THE HISTORY OF QUÉBEC VINES IN NUMBERS1
There are approximately 30 vineyards in southern Québec, spanning some 40 hectares. These eventually disappear in of the 19th century’s last decade.
In the 20th century
It’s the return of vineyards in Québec, with close to 50 vineyards on the coast and south of the Saint-Lawrence. They produce some 40,000 bottles of wine per year.
From the end of the 1970s to today
Viticulture in Québec goes from a few vine acres to more than 1,000 hectares. Conversely, in 1935, the surface area for all vineyards, commercial or not, was less than 2 hectares.

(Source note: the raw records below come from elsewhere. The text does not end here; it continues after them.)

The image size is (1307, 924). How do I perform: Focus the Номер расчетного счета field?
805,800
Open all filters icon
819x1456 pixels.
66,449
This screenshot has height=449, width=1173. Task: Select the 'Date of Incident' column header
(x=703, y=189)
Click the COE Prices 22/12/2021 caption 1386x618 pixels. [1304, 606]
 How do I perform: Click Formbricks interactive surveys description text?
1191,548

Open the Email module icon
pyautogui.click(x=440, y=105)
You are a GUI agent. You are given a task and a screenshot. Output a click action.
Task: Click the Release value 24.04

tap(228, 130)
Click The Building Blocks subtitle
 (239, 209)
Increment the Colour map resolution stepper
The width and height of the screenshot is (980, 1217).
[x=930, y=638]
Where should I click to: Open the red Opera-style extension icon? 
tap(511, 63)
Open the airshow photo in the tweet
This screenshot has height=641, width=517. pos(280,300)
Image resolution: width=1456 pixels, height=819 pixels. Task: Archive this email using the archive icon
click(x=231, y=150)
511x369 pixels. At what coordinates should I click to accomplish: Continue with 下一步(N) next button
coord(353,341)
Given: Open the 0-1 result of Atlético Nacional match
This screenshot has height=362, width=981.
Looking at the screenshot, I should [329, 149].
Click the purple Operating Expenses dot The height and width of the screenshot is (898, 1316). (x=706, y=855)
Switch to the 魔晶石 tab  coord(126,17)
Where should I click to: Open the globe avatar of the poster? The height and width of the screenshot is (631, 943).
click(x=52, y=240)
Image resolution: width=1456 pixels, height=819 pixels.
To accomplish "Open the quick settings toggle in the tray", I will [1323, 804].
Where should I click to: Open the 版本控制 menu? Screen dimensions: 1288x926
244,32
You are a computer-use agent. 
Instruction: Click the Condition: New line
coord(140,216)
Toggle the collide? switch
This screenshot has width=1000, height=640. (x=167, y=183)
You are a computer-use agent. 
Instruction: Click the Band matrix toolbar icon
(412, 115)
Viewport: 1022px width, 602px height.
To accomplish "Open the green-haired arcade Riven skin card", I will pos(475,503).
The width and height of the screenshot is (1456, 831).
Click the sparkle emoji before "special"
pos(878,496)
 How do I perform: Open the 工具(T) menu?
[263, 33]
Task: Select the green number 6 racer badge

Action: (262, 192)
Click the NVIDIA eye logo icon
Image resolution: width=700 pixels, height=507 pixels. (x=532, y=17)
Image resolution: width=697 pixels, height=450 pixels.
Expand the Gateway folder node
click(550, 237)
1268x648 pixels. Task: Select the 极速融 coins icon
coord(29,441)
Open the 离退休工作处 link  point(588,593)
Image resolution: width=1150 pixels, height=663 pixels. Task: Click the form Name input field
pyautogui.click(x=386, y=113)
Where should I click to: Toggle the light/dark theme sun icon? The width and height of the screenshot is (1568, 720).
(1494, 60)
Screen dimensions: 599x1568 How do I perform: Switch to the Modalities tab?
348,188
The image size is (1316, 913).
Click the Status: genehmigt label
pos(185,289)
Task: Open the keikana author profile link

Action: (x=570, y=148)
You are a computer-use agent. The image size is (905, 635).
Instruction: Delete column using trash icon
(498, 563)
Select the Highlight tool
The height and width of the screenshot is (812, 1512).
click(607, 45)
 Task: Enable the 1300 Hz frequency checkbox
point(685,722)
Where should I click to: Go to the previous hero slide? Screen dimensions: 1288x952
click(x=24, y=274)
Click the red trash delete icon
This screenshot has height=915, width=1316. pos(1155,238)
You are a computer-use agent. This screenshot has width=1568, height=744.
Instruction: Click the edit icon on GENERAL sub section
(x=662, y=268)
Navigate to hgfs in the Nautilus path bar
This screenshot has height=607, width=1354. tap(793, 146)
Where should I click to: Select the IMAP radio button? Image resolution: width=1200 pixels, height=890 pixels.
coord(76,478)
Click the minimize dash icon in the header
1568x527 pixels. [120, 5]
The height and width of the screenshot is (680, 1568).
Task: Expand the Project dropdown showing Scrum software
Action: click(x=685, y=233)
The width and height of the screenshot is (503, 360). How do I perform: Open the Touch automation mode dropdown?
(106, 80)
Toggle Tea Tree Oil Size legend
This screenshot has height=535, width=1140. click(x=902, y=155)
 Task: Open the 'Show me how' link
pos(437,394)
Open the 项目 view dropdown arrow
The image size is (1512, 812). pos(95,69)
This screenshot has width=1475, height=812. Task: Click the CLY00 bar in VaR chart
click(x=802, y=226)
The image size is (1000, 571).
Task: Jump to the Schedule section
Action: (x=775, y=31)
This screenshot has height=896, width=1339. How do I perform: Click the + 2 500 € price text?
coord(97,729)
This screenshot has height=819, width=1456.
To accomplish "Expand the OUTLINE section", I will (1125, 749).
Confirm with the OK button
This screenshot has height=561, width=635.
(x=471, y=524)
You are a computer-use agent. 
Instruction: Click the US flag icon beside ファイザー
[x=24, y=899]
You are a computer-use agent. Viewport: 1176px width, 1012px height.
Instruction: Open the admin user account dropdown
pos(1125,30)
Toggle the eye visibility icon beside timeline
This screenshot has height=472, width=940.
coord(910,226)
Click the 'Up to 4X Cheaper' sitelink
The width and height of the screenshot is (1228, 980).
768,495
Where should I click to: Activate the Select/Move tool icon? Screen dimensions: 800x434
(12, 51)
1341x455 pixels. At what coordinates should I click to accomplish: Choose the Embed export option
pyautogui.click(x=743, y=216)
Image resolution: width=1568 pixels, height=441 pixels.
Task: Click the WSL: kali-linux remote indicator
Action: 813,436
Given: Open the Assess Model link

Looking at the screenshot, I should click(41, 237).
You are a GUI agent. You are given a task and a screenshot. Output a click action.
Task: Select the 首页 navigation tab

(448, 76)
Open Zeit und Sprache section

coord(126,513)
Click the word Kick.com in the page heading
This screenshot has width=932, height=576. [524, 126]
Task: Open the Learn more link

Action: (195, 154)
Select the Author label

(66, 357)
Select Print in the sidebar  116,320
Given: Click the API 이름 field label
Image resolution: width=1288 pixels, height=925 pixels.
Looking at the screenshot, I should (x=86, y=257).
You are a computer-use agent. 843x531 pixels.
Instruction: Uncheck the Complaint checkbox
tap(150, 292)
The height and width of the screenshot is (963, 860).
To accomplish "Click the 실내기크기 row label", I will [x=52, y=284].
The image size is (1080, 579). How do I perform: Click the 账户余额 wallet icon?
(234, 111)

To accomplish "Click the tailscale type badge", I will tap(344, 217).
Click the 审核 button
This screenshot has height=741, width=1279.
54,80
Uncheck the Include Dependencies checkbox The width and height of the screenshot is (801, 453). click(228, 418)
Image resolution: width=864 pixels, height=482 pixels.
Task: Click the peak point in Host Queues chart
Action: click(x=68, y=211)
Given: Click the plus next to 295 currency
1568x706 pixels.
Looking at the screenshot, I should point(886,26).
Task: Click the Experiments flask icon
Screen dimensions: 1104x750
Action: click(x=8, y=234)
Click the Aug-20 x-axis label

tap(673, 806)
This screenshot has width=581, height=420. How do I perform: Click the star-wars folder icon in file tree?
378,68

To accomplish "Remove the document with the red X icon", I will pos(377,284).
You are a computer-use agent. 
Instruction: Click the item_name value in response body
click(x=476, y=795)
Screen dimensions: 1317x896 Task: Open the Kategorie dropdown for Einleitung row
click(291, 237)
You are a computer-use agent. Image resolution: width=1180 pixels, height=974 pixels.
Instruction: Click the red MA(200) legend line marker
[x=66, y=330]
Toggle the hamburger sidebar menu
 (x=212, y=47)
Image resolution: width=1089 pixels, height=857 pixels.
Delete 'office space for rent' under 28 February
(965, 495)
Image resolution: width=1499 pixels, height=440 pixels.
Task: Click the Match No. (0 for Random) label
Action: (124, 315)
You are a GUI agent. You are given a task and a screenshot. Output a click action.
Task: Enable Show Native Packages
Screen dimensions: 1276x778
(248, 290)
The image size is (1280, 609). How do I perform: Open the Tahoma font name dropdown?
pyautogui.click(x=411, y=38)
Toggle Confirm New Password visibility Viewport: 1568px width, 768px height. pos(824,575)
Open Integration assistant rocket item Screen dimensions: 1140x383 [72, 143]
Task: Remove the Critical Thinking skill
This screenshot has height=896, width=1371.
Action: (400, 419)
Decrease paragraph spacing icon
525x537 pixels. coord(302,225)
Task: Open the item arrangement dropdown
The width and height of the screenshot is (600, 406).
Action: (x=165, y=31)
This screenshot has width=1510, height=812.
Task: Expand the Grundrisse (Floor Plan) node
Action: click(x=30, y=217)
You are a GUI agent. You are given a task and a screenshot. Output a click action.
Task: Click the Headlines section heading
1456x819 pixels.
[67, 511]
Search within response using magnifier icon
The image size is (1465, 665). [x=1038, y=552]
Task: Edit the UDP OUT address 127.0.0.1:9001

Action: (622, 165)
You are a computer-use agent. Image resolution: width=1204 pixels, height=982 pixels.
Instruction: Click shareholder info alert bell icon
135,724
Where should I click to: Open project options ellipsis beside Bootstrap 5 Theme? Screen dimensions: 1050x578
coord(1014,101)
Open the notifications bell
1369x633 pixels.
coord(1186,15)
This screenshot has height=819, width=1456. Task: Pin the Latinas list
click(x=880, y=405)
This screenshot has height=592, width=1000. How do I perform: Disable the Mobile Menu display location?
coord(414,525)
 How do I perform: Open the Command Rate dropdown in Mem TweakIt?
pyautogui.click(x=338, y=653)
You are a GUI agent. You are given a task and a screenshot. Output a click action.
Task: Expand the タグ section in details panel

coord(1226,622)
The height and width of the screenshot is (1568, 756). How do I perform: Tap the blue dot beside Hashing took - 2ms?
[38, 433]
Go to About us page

Commercial vineyards gain traction, going from 11 vineyards in operation in 1989 to 21 by the end of 1992, 28 in 1995, and 34 in 1997. We also note a relative geographical concentration in the Montérégie and western Estrie regions.
In the 2000s
There are 33 commercial vineyards in operation in Québec.
Spirit and ice
That’s how, in 1989, the winemaker rebels and turns to ice wine – another first in Québec – thrilled to no longer be competing with Italy, Spain, and Portugal. His nectar quickly gains international recognition. Unhappy with this new feat, and tired of freezing his fingers while picking grapes, he starts thinking about using apples instead. He gets four bins of fruit from his neighbour, freezes them in the garden shed, and begins pressing them manually. “These days, with 800 pounds, I yield 50 bottles. At the time, I could barely fill up a gallon!” His ice cider, which was initially overlooked – cider only became popular in 1991 – made quite an impression, thanks to the creator’s cleverness, who introduced it as an “apple ice wine” at his Atwater market kiosk
Over the years, Barthomeuf put his talent to the service of cideries and won multiple awards and recognitions for his invention, a nectar that has become emblematic of our terroir and Nordic character. Now at the reigns of Clos Saragnat with his wife Louise, he still uses organic frozen apples from the tree. A rebellious farmer,1 he takes pride in harvesting fruit without the use of “horrible, useless” chemicals, just like his grandparents. A visionary, he practices degrowth – living comfortably by producing only what he needs. But that’s a story for his next book…
1Source:Frédéric Lasserre, “L’essor du vignoble au Québec Histoire de climats et de goûts,” Cybergeo: European Journal of Geography [Online], Politique, Culture, Représentations, section 190, published online on April 23, 2001.
2Autoportrait d’un paysan rebelle – Une histoire de pommes, de vin et de crottin, Les éditions du passage, 232p., 2020.